I’ve often wondered if animals think “Why in Heaven’s name did I get a bizarre name like that?,” or maybe they embrace it as a sign of their special uniqueness. However, I’ll place squarely the blame on my sons who chose her moniker (which might not be accurate but I can do that because they don’t live here and won’t be able to read this). “KC” was short for “Kitty Cat” (not very imaginative, I know). I don’t know the derivation of the rest of her handle but it didn’t matter; we referred to her simply as “KC” or “Case-ers.”
Newly divorced, I specifically chose KC from a litter in 1995 because she was the most talkative of the mob. Spending every other week without companionship, I figured I could somewhat fill the void by having a feline companion who would let me know what she felt with regularity.
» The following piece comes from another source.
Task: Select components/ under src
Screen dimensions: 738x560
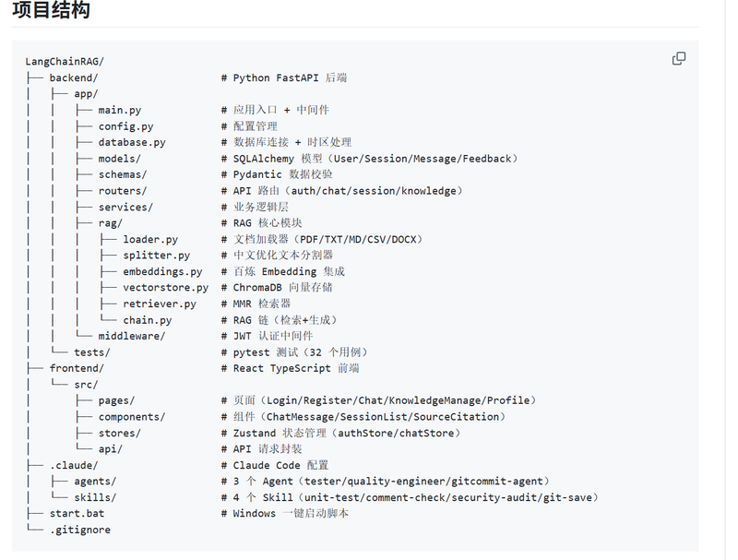Action: 132,417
As they say, “Be careful what you wish for because you just might get it.” Not only did she communicate, she did it — shall we say — “with enthusiasm.” She had a habit, especially in her later years, of waiting stealthily in the early morning darkness in the kitchen. The first human to enter — keep in mind not yet awake — would be “greeted” with an enormous howling ululation. Never sure whether it was “Good Morning, I’m glad you’re here,” or “What the heck took you so long to fill my bowl?,” what I can assure you is that after being welcomed as such by KC, there was no longer a need to use coffee to start your heart.